This affects a large number of production Firebird databases where charset NONE was the default.

Solution

Add a charset option to ConnectOptions that:

Sets the DPB lc_ctype to the specified charset instead of hardcoded utf8
Propagates the charset to the data reader/writer so string encoding/decoding matches the connection charset

Usage

const attachment = await client.connect('host:database', {
  username: 'SYSDBA',
  password: 'masterkey',
  charset: 'WIN1252',
});

How it works

mapCharsetToEncoding() maps Firebird charset names to Node.js BufferEncoding values (utf8 for UTF8, latin1 for all single-byte charsets)
latin1 encoding in Node.js provides a 1:1 byte-to-codepoint mapping, which correctly handles any single-byte Firebird charset (WIN1252, ISO8859_1, WIN1250, etc.)
The encoding is stored on AbstractAttachment and passed through to createDataReader() and createDataWriter() via StatementImpl.prepare()

◆ STORED ROWS ◆

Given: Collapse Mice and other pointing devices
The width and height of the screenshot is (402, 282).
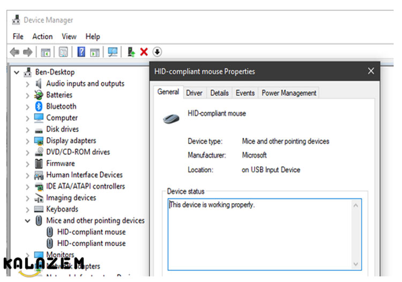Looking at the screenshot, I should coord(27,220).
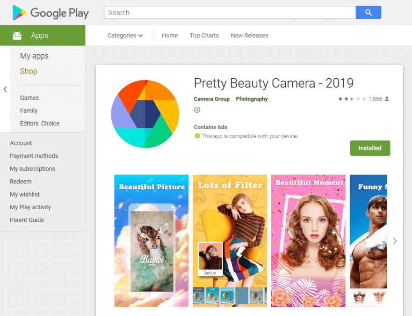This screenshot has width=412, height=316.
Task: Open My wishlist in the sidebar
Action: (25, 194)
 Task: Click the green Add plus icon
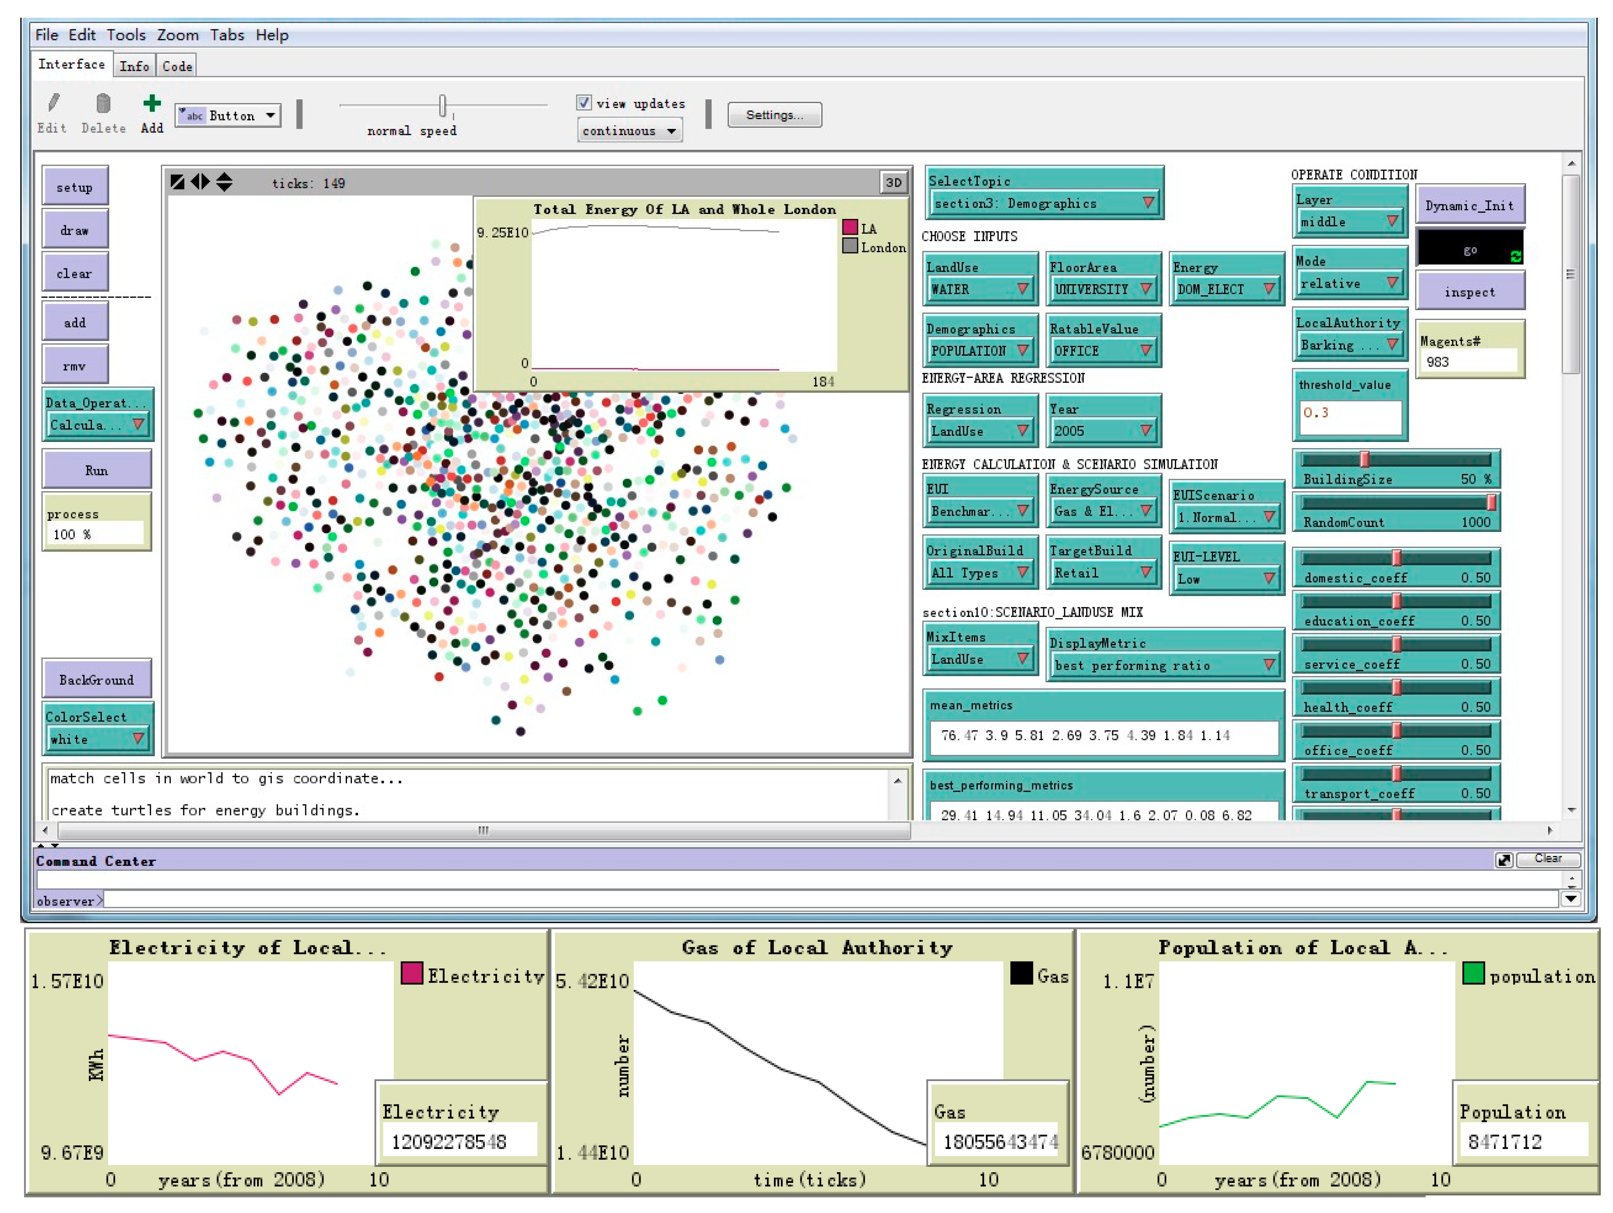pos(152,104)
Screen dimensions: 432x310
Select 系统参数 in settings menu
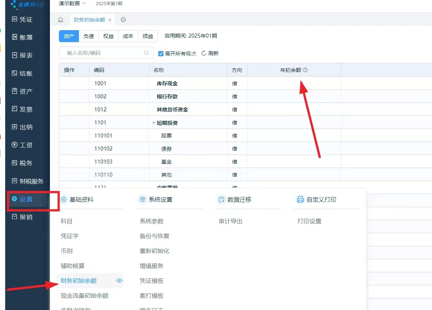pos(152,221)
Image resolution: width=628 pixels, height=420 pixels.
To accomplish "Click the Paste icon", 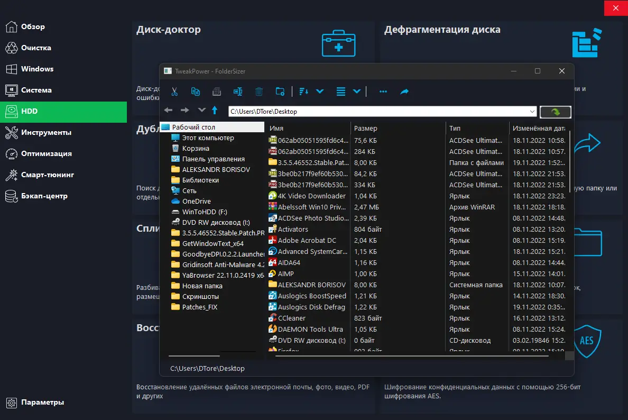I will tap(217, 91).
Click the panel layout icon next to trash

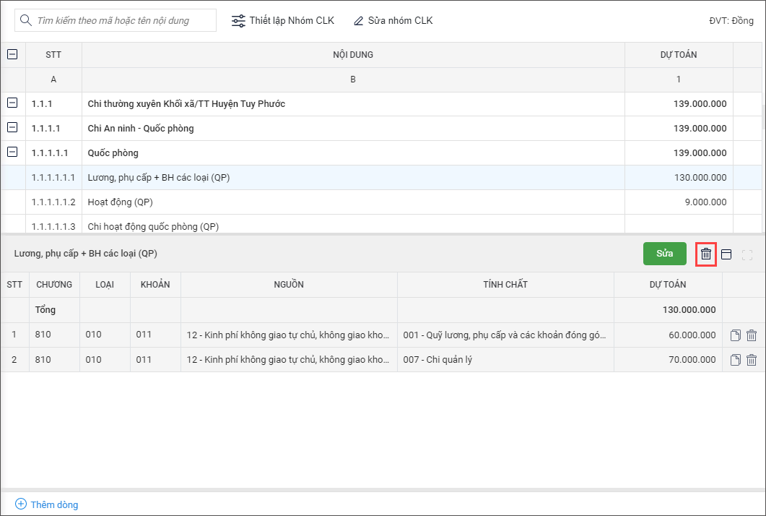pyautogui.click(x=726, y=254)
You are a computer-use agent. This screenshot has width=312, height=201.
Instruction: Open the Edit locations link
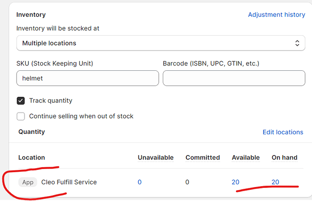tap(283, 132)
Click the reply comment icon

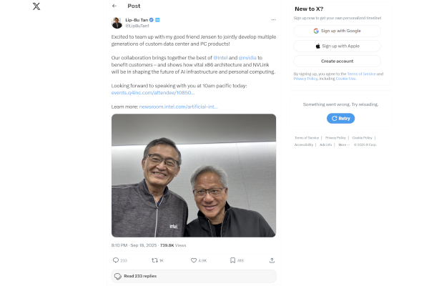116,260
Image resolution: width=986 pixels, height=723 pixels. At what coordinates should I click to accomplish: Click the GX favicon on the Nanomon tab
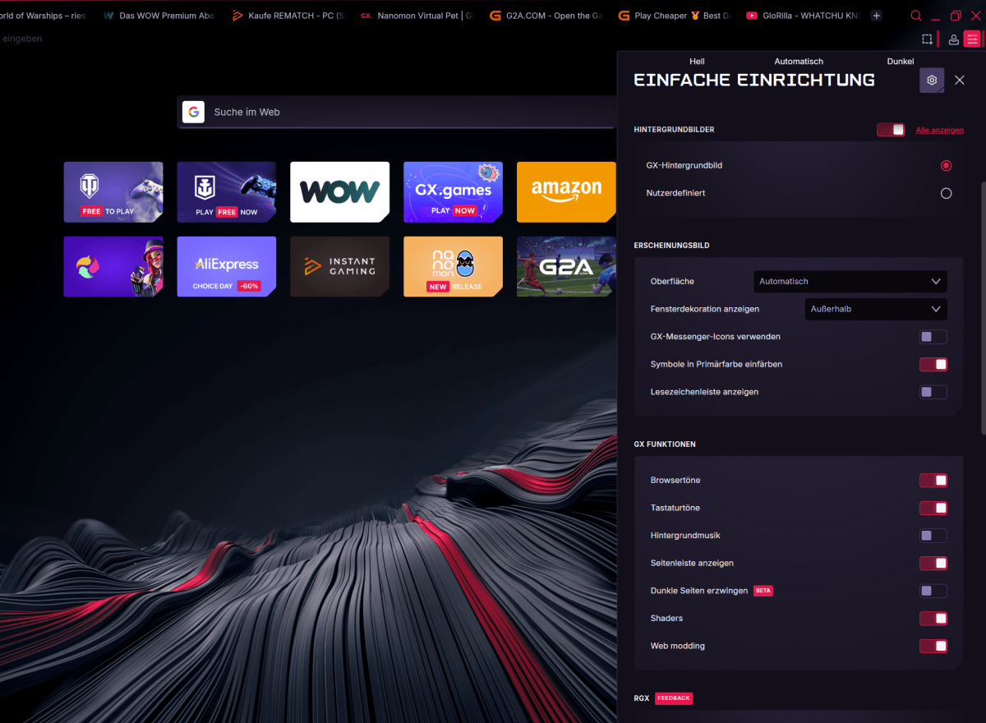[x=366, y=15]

◆ TASK DESCRIPTION ◆
Decide whether each statement agrees with the text on the Firebird charset option, and answer yes or no with the deciding words of the text quoted. 1. The new option sets the DPB lc_ctype to the specified charset rather than a hardcoded utf8. 2. The encoding is stored on StatementImpl. 3. The usage example passes WIN1252 as the charset. The listing is not needed for this exercise.

◆ RESULT FOR THIS EXERCISE ◆
1. Yes: "Sets the DPB lc_ctype to the specified charset instead of hardcoded utf8"
2. No: "The encoding is stored on AbstractAttachment"
3. Yes: "charset: 'WIN1252'"